(Records from a data source)
^^^^

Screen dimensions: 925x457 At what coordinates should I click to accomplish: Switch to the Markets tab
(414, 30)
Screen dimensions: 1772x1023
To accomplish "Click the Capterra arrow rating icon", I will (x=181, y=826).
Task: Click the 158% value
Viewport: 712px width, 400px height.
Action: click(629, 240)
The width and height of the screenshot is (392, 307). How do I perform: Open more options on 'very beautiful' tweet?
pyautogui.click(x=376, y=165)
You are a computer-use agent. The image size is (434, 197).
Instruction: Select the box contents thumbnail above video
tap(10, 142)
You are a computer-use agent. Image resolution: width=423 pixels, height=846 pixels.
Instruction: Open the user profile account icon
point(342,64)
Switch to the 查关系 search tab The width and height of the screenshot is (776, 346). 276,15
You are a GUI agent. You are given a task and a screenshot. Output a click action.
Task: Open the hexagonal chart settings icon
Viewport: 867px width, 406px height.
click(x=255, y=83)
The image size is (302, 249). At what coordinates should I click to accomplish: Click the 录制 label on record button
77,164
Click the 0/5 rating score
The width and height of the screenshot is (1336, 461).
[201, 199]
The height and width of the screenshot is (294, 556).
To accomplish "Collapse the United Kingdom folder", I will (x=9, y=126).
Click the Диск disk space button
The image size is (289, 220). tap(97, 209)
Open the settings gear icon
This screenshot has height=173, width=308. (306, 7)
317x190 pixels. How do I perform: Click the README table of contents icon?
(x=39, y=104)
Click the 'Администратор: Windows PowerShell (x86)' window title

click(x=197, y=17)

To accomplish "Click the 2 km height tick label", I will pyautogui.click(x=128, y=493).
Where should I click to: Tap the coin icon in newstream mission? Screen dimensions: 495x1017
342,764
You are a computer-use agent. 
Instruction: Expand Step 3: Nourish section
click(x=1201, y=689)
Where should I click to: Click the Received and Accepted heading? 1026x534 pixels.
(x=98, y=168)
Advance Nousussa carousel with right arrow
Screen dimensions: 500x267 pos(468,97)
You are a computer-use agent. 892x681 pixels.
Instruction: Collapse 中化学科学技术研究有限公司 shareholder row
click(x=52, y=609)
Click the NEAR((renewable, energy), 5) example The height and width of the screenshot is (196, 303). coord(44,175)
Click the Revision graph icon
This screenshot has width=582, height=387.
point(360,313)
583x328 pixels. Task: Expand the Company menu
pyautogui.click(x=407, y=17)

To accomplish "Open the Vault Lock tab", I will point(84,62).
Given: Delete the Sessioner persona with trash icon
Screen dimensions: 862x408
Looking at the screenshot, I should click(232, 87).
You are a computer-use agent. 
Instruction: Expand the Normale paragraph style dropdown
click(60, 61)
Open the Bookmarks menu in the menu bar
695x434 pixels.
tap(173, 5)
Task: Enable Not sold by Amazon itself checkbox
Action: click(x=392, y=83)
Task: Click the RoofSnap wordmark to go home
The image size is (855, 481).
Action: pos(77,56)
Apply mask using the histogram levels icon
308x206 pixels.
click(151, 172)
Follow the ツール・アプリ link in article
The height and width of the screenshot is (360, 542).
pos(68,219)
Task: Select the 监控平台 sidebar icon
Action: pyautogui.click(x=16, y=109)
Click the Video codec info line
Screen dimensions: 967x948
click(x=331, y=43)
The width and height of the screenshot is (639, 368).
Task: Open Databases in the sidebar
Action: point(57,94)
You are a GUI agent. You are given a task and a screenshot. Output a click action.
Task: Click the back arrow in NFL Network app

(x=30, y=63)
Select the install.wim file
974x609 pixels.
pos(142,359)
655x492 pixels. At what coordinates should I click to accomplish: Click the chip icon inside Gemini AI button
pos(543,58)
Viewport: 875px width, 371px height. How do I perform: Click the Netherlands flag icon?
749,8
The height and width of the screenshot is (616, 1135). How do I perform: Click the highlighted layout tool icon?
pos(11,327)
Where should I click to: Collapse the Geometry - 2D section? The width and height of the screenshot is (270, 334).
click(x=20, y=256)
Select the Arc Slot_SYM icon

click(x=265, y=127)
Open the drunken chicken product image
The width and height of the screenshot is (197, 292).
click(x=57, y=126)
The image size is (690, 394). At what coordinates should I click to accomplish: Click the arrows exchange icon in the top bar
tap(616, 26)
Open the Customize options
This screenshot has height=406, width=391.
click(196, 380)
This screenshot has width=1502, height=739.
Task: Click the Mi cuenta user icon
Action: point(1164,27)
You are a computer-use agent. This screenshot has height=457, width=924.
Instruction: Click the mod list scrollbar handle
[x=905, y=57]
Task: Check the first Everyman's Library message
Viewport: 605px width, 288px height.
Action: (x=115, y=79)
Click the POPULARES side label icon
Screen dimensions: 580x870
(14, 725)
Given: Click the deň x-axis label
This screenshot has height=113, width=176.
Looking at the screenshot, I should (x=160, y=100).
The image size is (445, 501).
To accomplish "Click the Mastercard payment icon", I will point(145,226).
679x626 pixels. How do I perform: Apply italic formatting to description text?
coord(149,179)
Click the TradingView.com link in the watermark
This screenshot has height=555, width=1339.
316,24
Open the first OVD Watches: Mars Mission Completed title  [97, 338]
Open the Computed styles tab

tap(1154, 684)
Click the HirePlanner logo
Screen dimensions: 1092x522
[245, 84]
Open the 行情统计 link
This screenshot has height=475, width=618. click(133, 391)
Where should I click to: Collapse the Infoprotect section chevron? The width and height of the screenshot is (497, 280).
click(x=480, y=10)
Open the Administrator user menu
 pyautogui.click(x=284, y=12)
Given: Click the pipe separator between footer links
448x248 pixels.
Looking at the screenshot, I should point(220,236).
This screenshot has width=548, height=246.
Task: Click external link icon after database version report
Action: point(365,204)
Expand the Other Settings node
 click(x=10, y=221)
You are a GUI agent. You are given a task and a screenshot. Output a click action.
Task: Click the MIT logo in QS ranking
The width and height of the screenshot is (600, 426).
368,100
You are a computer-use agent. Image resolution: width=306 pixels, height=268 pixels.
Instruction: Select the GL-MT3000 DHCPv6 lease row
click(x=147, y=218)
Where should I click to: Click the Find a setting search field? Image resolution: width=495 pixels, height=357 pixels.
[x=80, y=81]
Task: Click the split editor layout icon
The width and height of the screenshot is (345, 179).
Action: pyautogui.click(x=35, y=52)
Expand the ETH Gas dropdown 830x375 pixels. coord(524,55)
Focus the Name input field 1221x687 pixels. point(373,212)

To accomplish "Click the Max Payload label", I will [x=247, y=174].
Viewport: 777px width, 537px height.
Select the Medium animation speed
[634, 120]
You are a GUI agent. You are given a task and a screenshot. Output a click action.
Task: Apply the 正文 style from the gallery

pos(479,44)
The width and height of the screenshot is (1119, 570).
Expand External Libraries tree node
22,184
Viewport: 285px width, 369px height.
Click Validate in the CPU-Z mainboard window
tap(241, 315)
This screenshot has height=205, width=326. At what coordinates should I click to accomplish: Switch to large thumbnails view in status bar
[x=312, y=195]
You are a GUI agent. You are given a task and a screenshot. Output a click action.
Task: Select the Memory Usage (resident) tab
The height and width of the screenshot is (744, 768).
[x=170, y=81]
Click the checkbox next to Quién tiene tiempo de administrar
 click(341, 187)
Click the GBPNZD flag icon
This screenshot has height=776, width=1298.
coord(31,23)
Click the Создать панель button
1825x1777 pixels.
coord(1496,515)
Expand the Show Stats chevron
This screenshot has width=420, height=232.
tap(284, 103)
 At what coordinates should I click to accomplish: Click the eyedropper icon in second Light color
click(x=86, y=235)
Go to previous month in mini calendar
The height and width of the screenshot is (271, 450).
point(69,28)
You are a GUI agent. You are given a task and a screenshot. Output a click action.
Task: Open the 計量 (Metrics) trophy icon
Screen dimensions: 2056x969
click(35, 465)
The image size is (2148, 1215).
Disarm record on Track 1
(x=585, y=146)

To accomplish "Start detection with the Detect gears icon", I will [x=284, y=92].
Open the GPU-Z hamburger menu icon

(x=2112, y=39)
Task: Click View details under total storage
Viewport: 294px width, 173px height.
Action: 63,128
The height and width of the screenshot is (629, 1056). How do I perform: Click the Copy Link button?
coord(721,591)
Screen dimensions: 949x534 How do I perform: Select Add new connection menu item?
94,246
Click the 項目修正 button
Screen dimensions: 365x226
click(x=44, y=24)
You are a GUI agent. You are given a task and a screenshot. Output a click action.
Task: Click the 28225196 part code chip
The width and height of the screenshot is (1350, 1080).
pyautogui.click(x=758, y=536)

^^^^

| BRIEF |
Rewrite the lines from the one containing "I will point(84,62)." through the one containing "Action: point(1164,27)", inclusive, changing "Bookmarks" to "History" and leaving everything else as it is.

| TASK SOLUTION |
To accomplish "Open the Vault Lock tab", I will point(84,62).
Given: Delete the Sessioner persona with trash icon
Screen dimensions: 862x408
Looking at the screenshot, I should click(232, 87).
You are a computer-use agent. 
Instruction: Expand the Normale paragraph style dropdown
click(60, 61)
Open the History menu in the menu bar
695x434 pixels.
tap(173, 5)
Task: Enable Not sold by Amazon itself checkbox
Action: click(x=392, y=83)
Task: Click the RoofSnap wordmark to go home
The image size is (855, 481).
Action: pos(77,56)
Apply mask using the histogram levels icon
308x206 pixels.
click(151, 172)
Follow the ツール・アプリ link in article
The height and width of the screenshot is (360, 542).
pos(68,219)
Task: Select the 监控平台 sidebar icon
Action: pyautogui.click(x=16, y=109)
Click the Video codec info line
Screen dimensions: 967x948
click(x=331, y=43)
The width and height of the screenshot is (639, 368).
Task: Open Databases in the sidebar
Action: point(57,94)
You are a GUI agent. You are given a task and a screenshot. Output a click action.
Task: Click the back arrow in NFL Network app

(x=30, y=63)
Select the install.wim file
974x609 pixels.
pos(142,359)
655x492 pixels. At what coordinates should I click to accomplish: Click the chip icon inside Gemini AI button
pos(543,58)
Viewport: 875px width, 371px height. How do I perform: Click the Netherlands flag icon?
749,8
The height and width of the screenshot is (616, 1135). How do I perform: Click the highlighted layout tool icon?
pos(11,327)
Where should I click to: Collapse the Geometry - 2D section? The width and height of the screenshot is (270, 334).
click(x=20, y=256)
Select the Arc Slot_SYM icon

click(x=265, y=127)
Open the drunken chicken product image
The width and height of the screenshot is (197, 292).
click(x=57, y=126)
The image size is (690, 394). At what coordinates should I click to accomplish: Click the arrows exchange icon in the top bar
tap(616, 26)
Open the Customize options
This screenshot has height=406, width=391.
click(196, 380)
This screenshot has width=1502, height=739.
Task: Click the Mi cuenta user icon
Action: point(1164,27)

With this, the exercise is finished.